#### Text segment

#####

To some extent the book is a very poor example of the popular science genre, since I found quite a few incorrect but easily verifiable facts. Even so, it proved to be an excellent illustration of how transmission of knowledge can suffer in a rapidly-changing, pop-cultural society. Whilst the obsession with novelty and the associated transience of ideas may appear to somewhat fit in with the principle that a more recent scientific theory always replaces an earlier one, this is too restrictive a definition of science. The discipline doesn't hold with novelty for the sake of it, nor does an old theory that is largely superseded by a later one prove worthless. A good example of the latter is the interrelationship between Newton's classical Law of Gravitation (first published in 1687) and Einstein's General Relativity (1916), with the former still used most of the time (calculating space probe trajectories, etc, etc).

The second of the three books discusses several different variants of scientific practice, although far different from New Zealand particle physicist Ernest Rutherford's crude summary that "physics is the only real science. The rest are just stamp collecting." Stephen Jay Gould's first collection of essays, Ever Since Darwin (1977), contains his usual potpourri of scientific theories, observations and historical research. These range from simple corrections of 'facts' – e.g. Darwin was not the original naturalist on HMS Beagle – to why scientific heresy can serve important purposes (consider the much-snubbed Alfred Wegener, who promoted a precursor to plate tectonics long before the evidence was in) through to a warning of how literary flair can promote poor or even pseudo-science to an unwary public (in this instance, Immanuel Velikovsky's now largely forgotten attempts to link Biblical events to interplanetary catastrophes).

Interestingly enough, the latter element surfaced later in Gould's own career, when his 1989 exposition of the Early Cambrian Burgess Shale fossils, Wonderful Life, was attacked by Richard Dawkins with the exclamation that he wished Gould could think as clearly as he could write! In this particular instance, the attack was part of a wider critique of Gould's theories of evolutionary mechanisms rather than material being superseded by new factual evidence. However, if I'm a typical member of the lay readership, the account of the weird and wonderful creatures largely outweighs the professional arguments. Wonderful Life is still a great read as descriptive natural history and I suppose serves as a reminder that however authoritative the writer, don't take accept everything on face value. But then that's a good lesson in all subjects!

But back to Ever Since Darwin. I was surprised by just how much of the factual material had dated in fields as disparate as palaeontology and planetary exploration over the past thirty-five years. As an example, Essay 24 promotes the idea that the geophysical composition of a planetary body is solely reliant on the body's size, a hypothesis since firmly negated by space probe data. In contrast, it is the historical material that still shines as relevant and in the generic sense 'true'. I've mentioned before (link) that Bill Bryson's bestseller A Short History of Nearly Everything promotes the idea that science is a corpus of up-to-date knowledge, not a theoretical framework and methodology of experimental procedures. But by so short-changing science, Bryson's attitude could promote the idea that all old material is essentially worthless. Again, the love of novelty, now so ingrained in Western societies, can cause public confusion in the multi-layered discipline known as science.

#####

#### Supplied data
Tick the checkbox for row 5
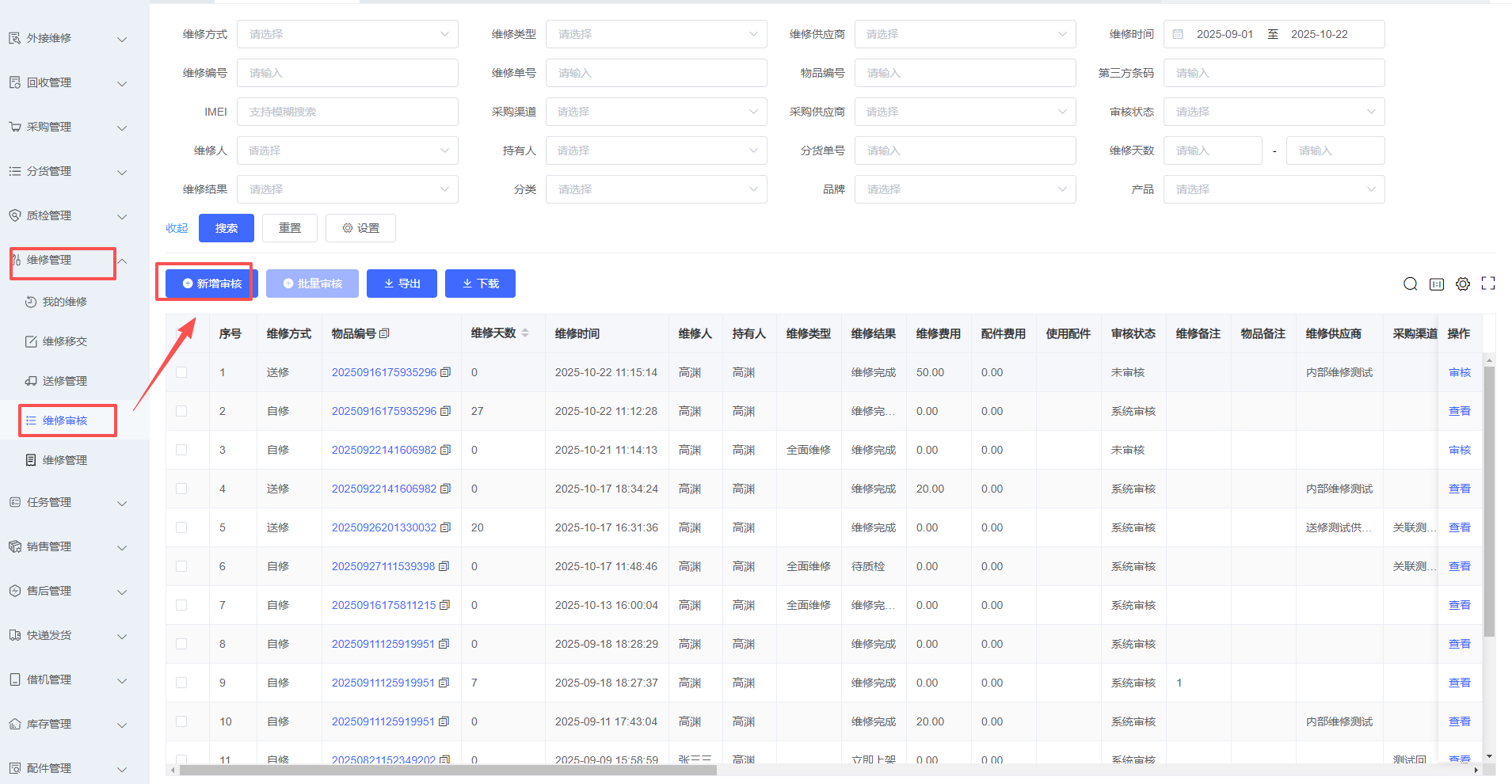181,527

#####

#### Tasks and exercises
- a) Answer these from the text on popular science books:
(i) In what year was Newton's Law of Gravitation first published?
(ii) Who attacked Gould's Wonderful Life?
(iii) According to Essay 24 of Ever Since Darwin, what does the geophysical composition of a planetary body depend on?
- b) Please quote the text on popular science books, starting at "Interestingly enough, the" and ending at "in all subjects!".

#### Responses by item number
- a)
(i) 1687
(ii) Richard Dawkins
(iii) The body's size

- b)
Interestingly enough, the latter element surfaced later in Gould's own career, when his 1989 exposition of the Early Cambrian Burgess Shale fossils, Wonderful Life, was attacked by Richard Dawkins with the exclamation that he wished Gould could think as clearly as he could write! In this particular instance, the attack was part of a wider critique of Gould's theories of evolutionary mechanisms rather than material being superseded by new factual evidence. However, if I'm a typical member of the lay readership, the account of the weird and wonderful creatures largely outweighs the professional arguments. Wonderful Life is still a great read as descriptive natural history and I suppose serves as a reminder that however authoritative the writer, don't take accept everything on face value. But then that's a good lesson in all subjects!